◆ Challenges:
1: In the book description, how many historical workbenches were recreated in the Kentucky shop?
2: Transcribe everything in the book description from "For the last" down to "last for generations.".
** START Source text **
By Christopher Schwarz
Workbenches with screw-driven vises are a fairly modern invention. For more than 2,000 years, woodworkers built complex and beautiful pieces of furniture using simpler benches that relied on pegs, wedges and the human body to grip the work.
While it’s easy to dismiss these ancient benches as obsolete, they are – at most – misunderstood.
For the last three years, Christopher Schwarz has been building these ancient workbenches and putting them to work in his shop. With them he built all manner of furniture. Despite any surviving ancient instruction manuals for these benches, Schwarz relied on hundreds of historical paintings for clues as to how these benches worked. Then he replicated the devices and techniques shown in the paintings to see how (or if) they worked.
This book is about this journey into the past and takes the reader from Pompeii, which features the oldest image of a Western bench, to a Roman fort in Germany to inspect the oldest surviving workbench and finally to his shop in Kentucky, where he recreated three historical workbenches and dozens of early jigs.
Size: 8-1/2” x 11” Hardback
160 pages and printed in full color on beautiful coated paper. The binding is sewn to last for generations.
Please note the cover from this book has recently changed, but contents remain the same.
Like all Lost Art Press books, Ingenious Mechanicks - Early Workbenches and Workholding, is produced and printed entirely in the United States.
** END Source text **
** START Available data **
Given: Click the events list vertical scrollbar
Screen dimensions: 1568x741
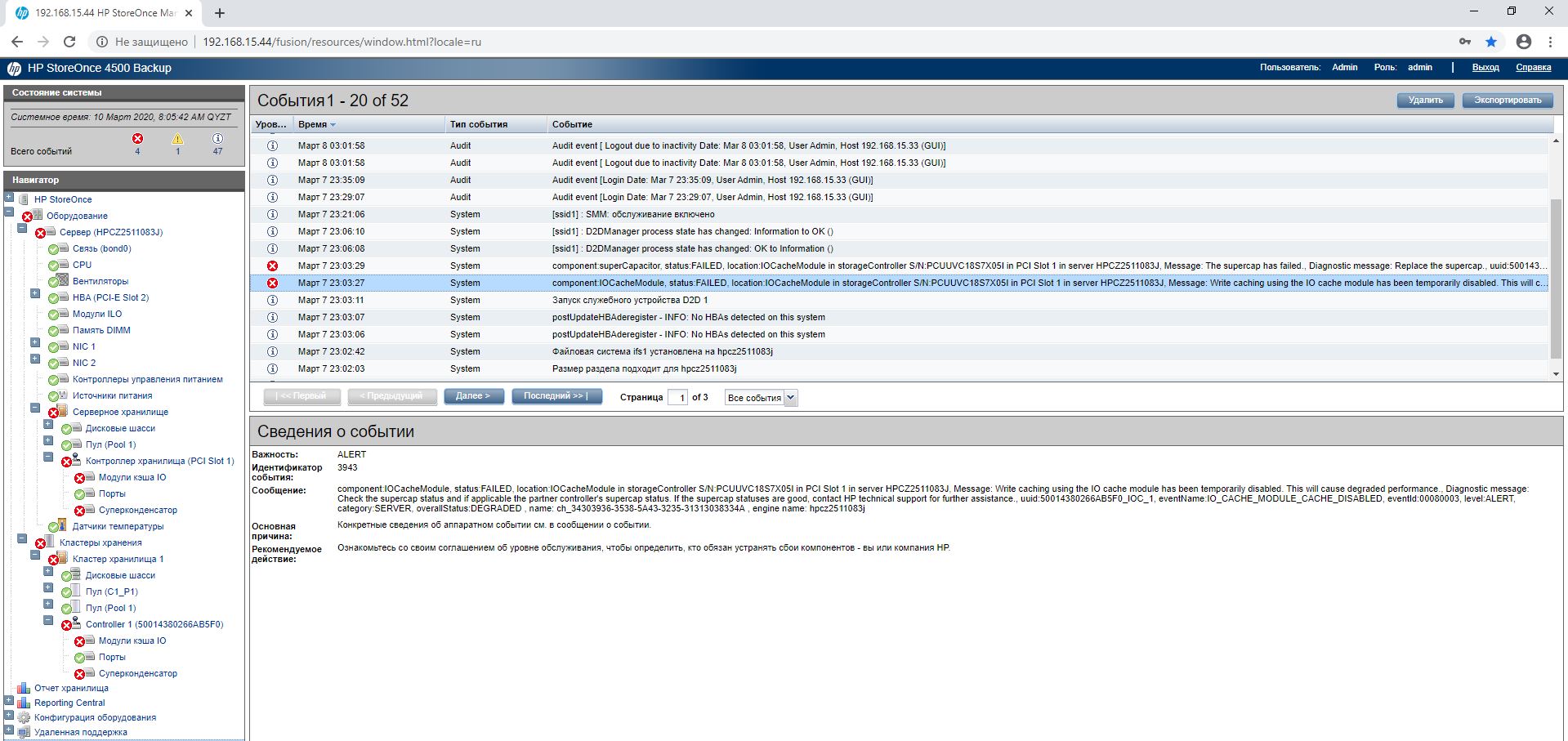Looking at the screenshot, I should pyautogui.click(x=1555, y=278).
** END Available data **
◆ Expected results:
1: Three.

2:
For the last three years, Christopher Schwarz has been building these ancient workbenches and putting them to work in his shop. With them he built all manner of furniture. Despite any surviving ancient instruction manuals for these benches, Schwarz relied on hundreds of historical paintings for clues as to how these benches worked. Then he replicated the devices and techniques shown in the paintings to see how (or if) they worked.
This book is about this journey into the past and takes the reader from Pompeii, which features the oldest image of a Western bench, to a Roman fort in Germany to inspect the oldest surviving workbench and finally to his shop in Kentucky, where he recreated three historical workbenches and dozens of early jigs.
Size: 8-1/2” x 11” Hardback
160 pages and printed in full color on beautiful coated paper. The binding is sewn to last for generations.